Cloud-a-Day image for Saturday 27th June 2026

Saturday 27th June 2026

Aileen, a friend of Michael Fabijan (Member 64,211), spotted this pair of lenticularis clouds over Whitehorse, Yukon, Canada, where one was shaped like a spacecraft hovering above the other that was in the shape of a mountain.

The real mountains below were responsible for shaping these lenticularis clouds. They cause the winds to rise and dip as they flow over them, with the lenticularis clouds forming where the air cools most at the crests of these invisible standing waves of flowing air. Their name comes from the Latin for ‘a lentil’ because these mountain wave clouds tend to be disc shaped. The higher one that Aileen spotted, which we would call an Altocumulus lenticularis, certainly does have the characteristic flying-saucer shape. But what about the lower one that is itself shaped like a mountain?

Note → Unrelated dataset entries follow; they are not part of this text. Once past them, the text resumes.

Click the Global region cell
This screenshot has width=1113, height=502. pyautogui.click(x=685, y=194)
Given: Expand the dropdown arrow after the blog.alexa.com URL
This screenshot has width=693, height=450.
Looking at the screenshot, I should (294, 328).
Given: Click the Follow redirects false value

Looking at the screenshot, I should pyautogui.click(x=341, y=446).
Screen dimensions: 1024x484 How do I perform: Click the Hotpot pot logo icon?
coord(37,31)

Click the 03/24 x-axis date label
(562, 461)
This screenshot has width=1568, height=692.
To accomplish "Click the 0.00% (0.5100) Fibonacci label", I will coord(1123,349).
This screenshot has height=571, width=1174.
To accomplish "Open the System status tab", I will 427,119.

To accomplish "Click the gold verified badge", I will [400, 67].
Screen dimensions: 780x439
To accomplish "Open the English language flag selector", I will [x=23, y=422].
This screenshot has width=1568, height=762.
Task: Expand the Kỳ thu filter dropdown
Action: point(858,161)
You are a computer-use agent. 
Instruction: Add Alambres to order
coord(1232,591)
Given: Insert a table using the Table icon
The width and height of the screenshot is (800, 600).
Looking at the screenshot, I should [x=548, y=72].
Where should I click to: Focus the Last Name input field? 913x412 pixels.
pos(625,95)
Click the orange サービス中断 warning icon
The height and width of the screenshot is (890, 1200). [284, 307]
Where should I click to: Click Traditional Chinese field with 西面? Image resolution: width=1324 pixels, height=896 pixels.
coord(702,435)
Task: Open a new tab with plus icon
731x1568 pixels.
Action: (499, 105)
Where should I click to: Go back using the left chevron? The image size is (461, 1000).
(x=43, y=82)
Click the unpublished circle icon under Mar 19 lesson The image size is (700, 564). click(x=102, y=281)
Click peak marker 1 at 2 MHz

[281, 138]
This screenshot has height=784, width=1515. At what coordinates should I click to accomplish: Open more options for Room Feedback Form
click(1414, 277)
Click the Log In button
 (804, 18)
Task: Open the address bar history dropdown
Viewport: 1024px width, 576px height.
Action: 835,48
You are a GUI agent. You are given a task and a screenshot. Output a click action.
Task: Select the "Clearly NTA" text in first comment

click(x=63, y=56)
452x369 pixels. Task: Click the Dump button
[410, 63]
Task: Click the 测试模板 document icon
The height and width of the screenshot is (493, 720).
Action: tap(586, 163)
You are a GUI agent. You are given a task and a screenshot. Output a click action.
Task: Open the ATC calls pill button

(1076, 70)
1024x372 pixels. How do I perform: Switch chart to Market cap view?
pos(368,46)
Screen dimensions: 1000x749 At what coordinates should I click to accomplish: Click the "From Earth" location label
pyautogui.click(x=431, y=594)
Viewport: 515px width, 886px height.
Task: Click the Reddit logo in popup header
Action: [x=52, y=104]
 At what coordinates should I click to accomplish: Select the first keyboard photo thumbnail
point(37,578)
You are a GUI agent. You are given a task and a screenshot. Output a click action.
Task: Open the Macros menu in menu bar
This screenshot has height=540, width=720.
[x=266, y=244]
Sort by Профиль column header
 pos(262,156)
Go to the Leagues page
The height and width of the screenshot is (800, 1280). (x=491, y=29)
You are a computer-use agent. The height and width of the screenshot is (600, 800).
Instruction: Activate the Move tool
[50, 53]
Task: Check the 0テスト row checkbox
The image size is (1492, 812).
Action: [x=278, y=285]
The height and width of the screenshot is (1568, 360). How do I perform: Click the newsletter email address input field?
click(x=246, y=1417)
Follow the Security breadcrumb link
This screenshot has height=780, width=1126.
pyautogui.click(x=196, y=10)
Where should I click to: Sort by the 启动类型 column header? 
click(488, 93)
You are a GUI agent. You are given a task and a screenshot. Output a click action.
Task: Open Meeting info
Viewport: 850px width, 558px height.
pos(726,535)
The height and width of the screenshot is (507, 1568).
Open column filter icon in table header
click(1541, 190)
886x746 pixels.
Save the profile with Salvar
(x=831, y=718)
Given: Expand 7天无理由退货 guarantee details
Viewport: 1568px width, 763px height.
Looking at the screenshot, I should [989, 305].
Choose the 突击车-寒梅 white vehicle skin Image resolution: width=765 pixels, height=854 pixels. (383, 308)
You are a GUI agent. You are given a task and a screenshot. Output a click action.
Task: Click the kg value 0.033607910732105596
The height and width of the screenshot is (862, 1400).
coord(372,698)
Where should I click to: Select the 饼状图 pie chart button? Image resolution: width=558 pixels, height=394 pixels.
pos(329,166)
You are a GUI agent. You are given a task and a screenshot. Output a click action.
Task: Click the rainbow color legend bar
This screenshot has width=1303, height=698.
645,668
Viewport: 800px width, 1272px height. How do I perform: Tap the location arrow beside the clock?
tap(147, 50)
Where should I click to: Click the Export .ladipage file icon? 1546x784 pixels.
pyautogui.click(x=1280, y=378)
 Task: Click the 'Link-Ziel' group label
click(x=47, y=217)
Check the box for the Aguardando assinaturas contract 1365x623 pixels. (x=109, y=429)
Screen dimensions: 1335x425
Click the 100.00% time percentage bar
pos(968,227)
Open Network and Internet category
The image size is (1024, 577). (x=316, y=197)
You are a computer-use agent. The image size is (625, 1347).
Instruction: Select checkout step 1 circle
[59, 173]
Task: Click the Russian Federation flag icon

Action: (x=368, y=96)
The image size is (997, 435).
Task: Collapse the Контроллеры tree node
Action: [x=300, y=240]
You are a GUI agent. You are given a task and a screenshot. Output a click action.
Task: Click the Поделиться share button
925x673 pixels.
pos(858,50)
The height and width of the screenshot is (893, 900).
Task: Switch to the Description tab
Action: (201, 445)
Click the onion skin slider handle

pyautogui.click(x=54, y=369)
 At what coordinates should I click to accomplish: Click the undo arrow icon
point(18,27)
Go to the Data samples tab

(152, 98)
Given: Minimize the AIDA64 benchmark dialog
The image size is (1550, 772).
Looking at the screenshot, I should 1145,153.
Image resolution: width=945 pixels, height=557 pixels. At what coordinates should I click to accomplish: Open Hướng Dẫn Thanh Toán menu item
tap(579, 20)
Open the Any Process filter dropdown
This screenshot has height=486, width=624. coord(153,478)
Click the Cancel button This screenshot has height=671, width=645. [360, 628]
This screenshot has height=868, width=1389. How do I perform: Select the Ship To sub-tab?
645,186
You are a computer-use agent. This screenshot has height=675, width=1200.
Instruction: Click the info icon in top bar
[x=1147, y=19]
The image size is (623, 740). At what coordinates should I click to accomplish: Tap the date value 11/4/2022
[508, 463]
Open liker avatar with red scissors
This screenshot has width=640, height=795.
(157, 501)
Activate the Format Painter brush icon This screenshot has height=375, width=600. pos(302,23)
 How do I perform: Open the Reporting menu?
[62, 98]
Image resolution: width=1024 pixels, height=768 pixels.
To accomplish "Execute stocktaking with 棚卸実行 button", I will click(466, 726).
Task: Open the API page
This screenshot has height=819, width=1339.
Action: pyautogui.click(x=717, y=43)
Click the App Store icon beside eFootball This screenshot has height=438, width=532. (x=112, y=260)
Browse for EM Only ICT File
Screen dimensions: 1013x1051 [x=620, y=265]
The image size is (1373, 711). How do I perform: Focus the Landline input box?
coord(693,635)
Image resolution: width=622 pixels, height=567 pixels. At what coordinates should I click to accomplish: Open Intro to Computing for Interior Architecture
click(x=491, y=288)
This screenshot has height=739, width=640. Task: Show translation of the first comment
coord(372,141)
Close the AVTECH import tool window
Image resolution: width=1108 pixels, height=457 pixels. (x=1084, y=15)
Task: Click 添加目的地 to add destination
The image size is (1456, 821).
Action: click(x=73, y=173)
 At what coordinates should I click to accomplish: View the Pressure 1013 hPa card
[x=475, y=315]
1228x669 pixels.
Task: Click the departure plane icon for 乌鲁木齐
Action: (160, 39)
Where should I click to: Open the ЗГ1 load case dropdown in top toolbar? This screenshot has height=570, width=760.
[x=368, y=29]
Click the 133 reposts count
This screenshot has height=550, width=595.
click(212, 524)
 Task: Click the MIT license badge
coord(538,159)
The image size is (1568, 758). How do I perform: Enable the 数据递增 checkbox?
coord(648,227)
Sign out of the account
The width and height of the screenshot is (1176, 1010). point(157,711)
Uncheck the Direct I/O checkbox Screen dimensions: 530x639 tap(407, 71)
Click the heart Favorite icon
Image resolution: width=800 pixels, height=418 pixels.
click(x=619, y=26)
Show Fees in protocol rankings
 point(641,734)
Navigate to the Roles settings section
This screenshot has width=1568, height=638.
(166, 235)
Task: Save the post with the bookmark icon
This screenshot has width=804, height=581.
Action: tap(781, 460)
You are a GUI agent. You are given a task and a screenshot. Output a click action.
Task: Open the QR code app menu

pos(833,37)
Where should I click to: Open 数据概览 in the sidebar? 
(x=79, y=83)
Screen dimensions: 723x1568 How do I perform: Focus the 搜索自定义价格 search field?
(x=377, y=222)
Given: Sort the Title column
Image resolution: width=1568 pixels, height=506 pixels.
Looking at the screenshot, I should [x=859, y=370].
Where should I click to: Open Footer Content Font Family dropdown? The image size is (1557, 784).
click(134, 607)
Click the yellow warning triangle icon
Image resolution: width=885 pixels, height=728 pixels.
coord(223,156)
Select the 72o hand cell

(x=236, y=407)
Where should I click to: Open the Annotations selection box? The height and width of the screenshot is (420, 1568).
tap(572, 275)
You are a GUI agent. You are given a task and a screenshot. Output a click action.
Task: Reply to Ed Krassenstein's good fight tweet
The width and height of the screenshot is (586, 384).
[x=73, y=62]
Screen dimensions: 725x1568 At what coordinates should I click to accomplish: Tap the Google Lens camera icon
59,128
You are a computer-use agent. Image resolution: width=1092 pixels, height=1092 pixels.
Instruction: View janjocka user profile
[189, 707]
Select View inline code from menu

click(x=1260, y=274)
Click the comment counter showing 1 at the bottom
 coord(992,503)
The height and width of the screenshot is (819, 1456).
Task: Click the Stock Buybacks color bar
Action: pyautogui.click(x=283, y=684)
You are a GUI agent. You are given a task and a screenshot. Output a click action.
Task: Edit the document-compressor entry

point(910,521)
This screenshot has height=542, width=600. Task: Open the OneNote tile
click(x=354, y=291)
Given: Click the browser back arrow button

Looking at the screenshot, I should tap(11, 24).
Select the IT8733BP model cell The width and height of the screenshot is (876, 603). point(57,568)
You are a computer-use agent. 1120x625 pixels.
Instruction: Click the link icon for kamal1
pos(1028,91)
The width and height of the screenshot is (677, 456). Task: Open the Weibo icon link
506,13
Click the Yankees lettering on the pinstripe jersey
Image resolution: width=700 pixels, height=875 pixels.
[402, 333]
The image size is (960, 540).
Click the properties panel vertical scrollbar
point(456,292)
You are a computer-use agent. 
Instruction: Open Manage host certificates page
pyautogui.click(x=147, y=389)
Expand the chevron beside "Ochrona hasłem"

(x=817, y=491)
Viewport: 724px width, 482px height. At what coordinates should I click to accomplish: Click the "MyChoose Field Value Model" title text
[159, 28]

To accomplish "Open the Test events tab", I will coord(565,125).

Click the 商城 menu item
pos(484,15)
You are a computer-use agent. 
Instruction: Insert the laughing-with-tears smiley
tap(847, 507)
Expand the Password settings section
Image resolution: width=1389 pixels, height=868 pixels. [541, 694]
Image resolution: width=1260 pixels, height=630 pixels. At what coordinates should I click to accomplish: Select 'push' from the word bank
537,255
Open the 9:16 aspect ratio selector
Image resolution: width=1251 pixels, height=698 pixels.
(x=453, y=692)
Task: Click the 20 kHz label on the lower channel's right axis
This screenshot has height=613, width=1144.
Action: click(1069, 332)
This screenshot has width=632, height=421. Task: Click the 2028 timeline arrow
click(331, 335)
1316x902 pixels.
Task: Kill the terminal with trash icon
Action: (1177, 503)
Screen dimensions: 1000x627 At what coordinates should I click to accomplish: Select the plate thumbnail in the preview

This lower one would be called a Stratocumulus lenticularis, and it demonstrates that being shaped like a lens or a lentil isn’t the only factor in classifying a cloud as a lenticularis. This cloud’s smooth, laminar appearance is also a factor, as is its location in the vicinity of raised terrain like the mountains of the southern Yukon. The lower flow of air forming the Stratocumulus lenticularis must have been moist enough for cloud to form over an extended region of rising and dipping air. It rose in a peak of cloud downwind of the same mountain peak that caused the flying-saucer Altocumulus lenticularis above. Cloud classification can sometimes be a blurry matter based on the cloud’s appearance, its altitude, and its likely method of formation.